### DESCRIPTION OF THE TASK
Pictures stay out of the copy. Retype exactly, and only, the lines from the one containing "The height and width of the screenshot is (201, 311)." through the end of the listing below.

________________________________________

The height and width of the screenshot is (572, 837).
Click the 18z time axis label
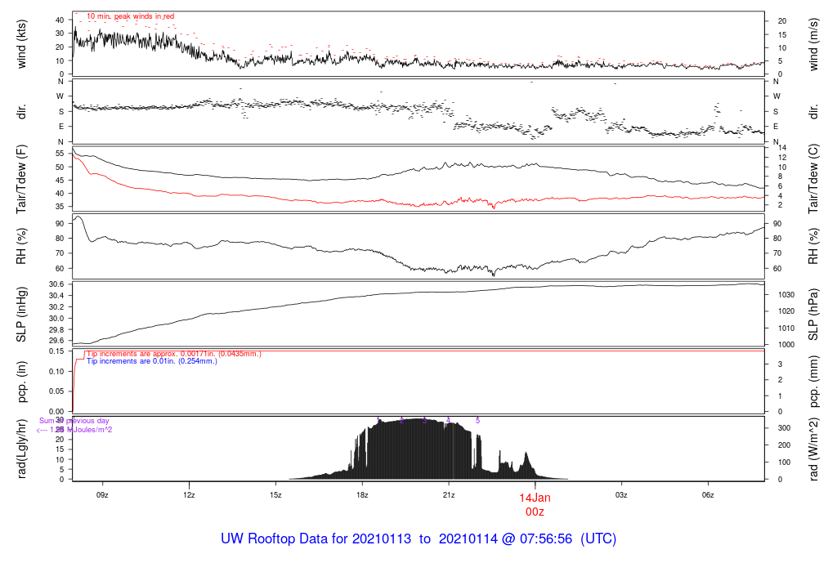362,495
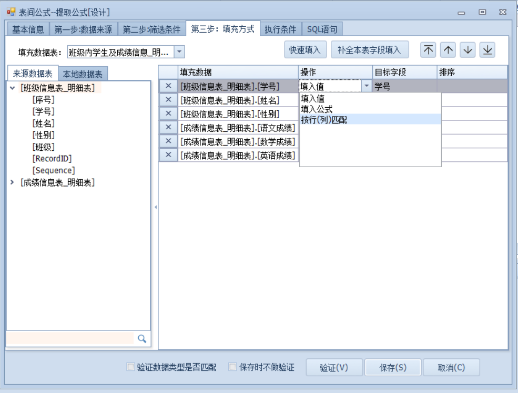Select the [RecordID] field in tree
Viewport: 518px width, 393px height.
(x=52, y=158)
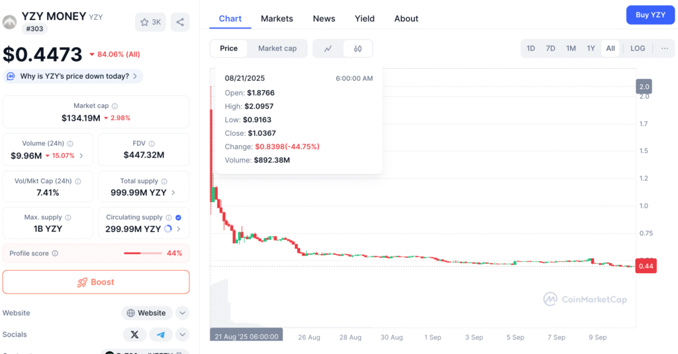
Task: Click the orange Boost button
Action: pos(96,282)
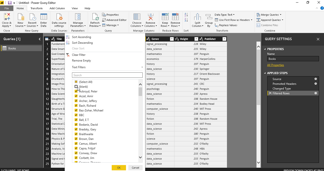Select Sort Descending from the menu
This screenshot has height=171, width=324.
[x=82, y=43]
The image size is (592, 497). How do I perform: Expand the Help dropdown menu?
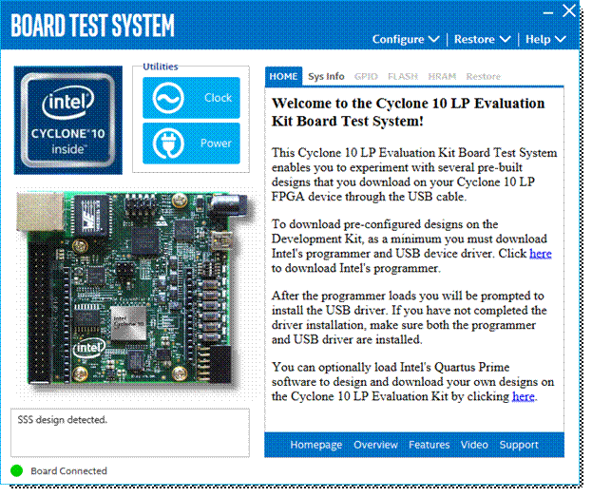(545, 39)
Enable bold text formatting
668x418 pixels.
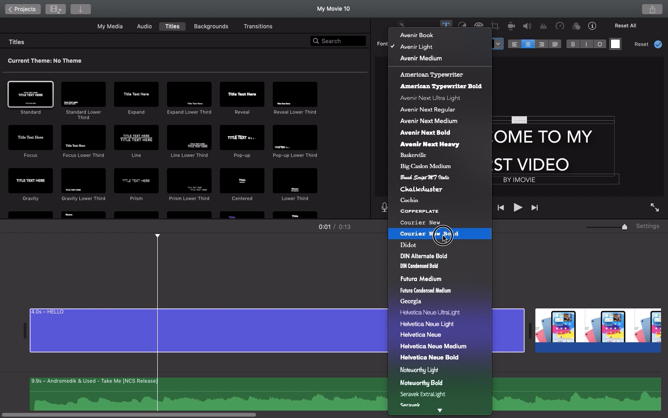(572, 44)
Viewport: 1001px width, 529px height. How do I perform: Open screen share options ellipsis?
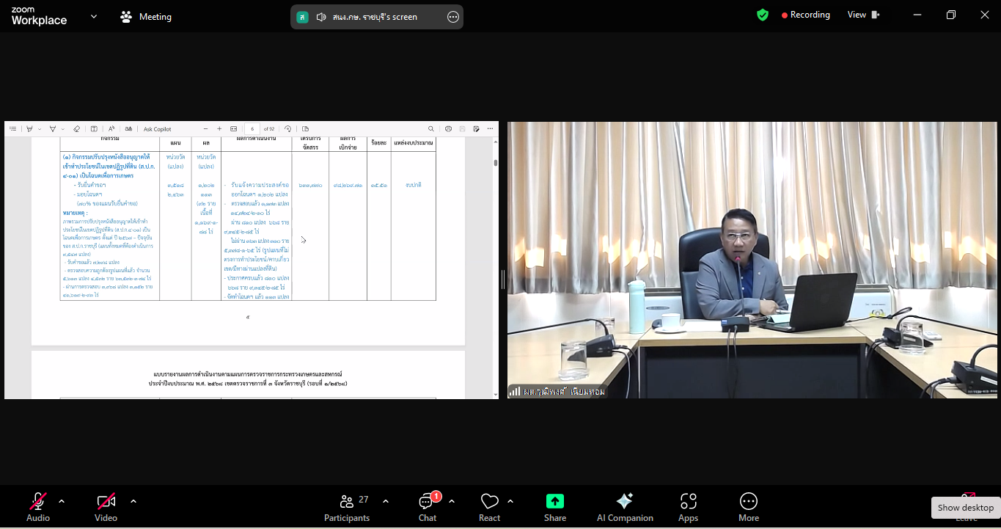pos(453,17)
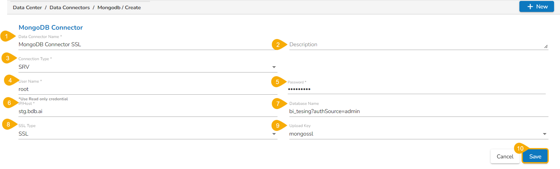Click the step 3 orange marker

(x=8, y=58)
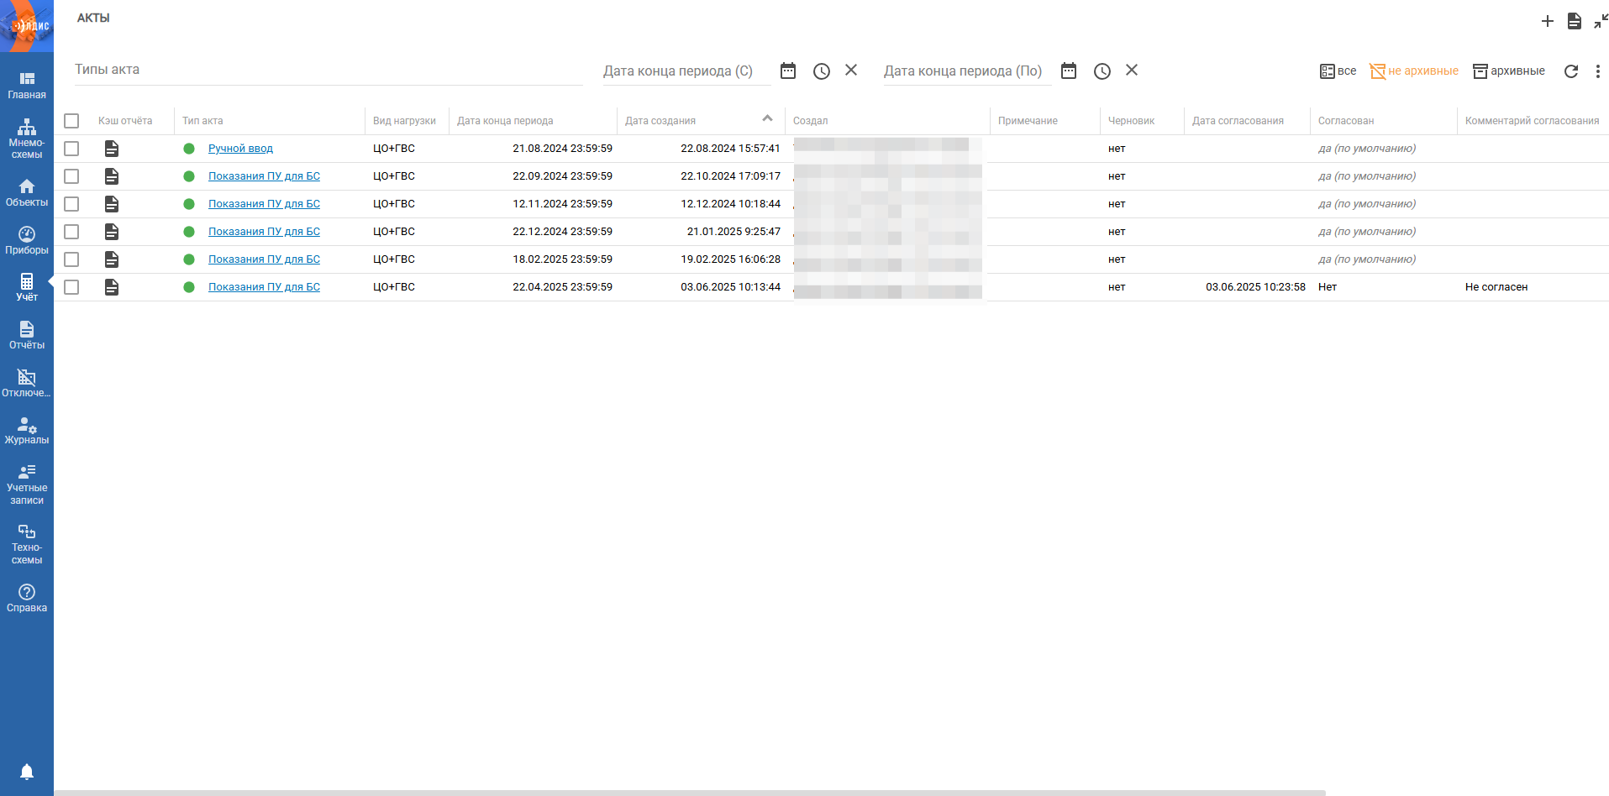Screen dimensions: 1609x796
Task: Select the checkbox for the last row
Action: pos(71,287)
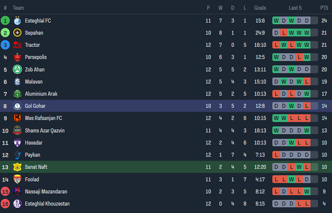Click the Havadar team crest

click(x=17, y=143)
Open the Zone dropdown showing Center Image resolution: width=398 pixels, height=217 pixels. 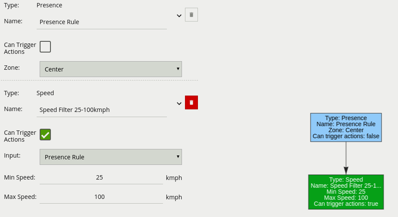pyautogui.click(x=111, y=69)
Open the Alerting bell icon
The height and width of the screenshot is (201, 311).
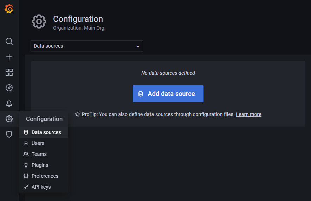pos(9,103)
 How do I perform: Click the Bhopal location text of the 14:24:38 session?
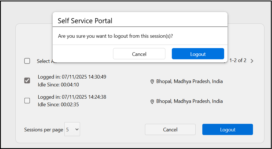[x=189, y=101]
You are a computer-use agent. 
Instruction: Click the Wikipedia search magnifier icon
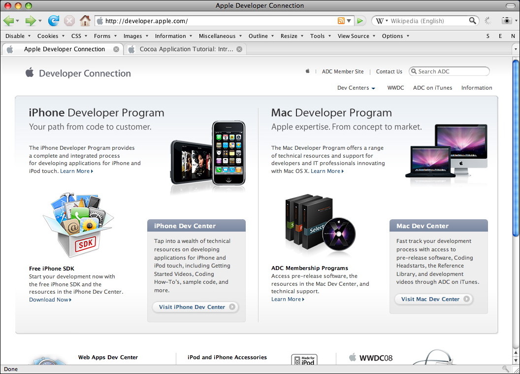[x=473, y=21]
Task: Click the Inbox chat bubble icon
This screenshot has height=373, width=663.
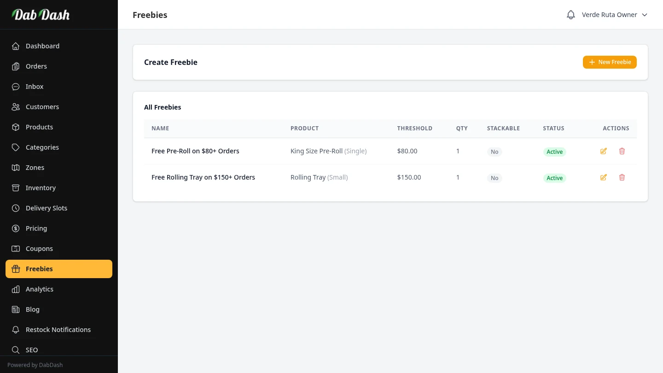Action: pos(16,87)
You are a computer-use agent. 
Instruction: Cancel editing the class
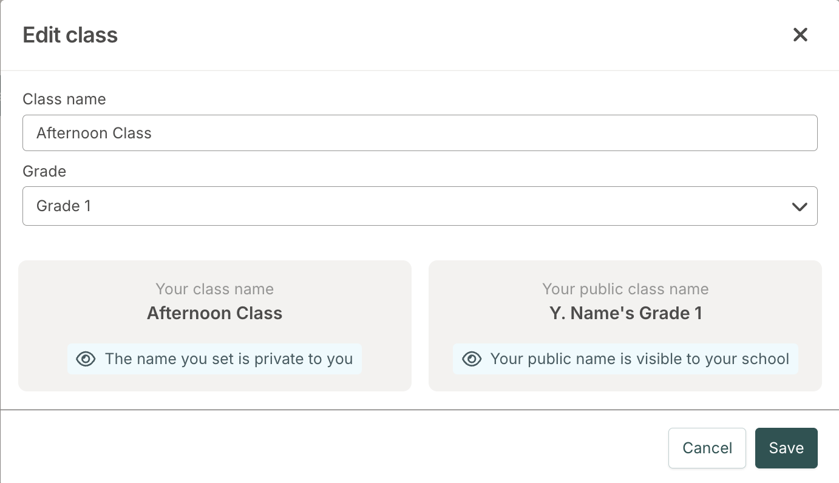point(707,448)
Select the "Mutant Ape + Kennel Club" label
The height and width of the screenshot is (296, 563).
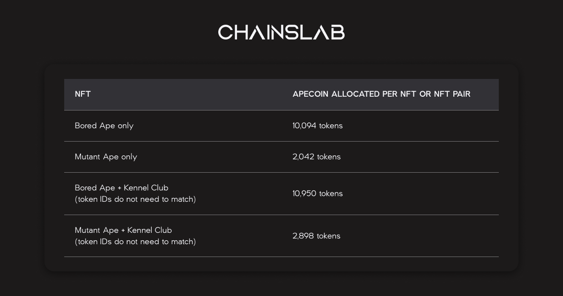pos(123,230)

________________________________________

### RESPONSE AREA
The height and width of the screenshot is (201, 311).
pos(9,103)
 How do I perform: Click the Bhopal location text of the 14:24:38 session?
[x=189, y=101]
You are a computer-use agent. 
Instruction: Click the Wikipedia search magnifier icon
[x=473, y=21]
Task: Click the Inbox chat bubble icon
This screenshot has height=373, width=663.
Action: pos(16,87)
You are a computer-use agent. 
Instruction: Cancel editing the class
point(707,448)
Select the "Mutant Ape + Kennel Club" label
The height and width of the screenshot is (296, 563).
pos(123,230)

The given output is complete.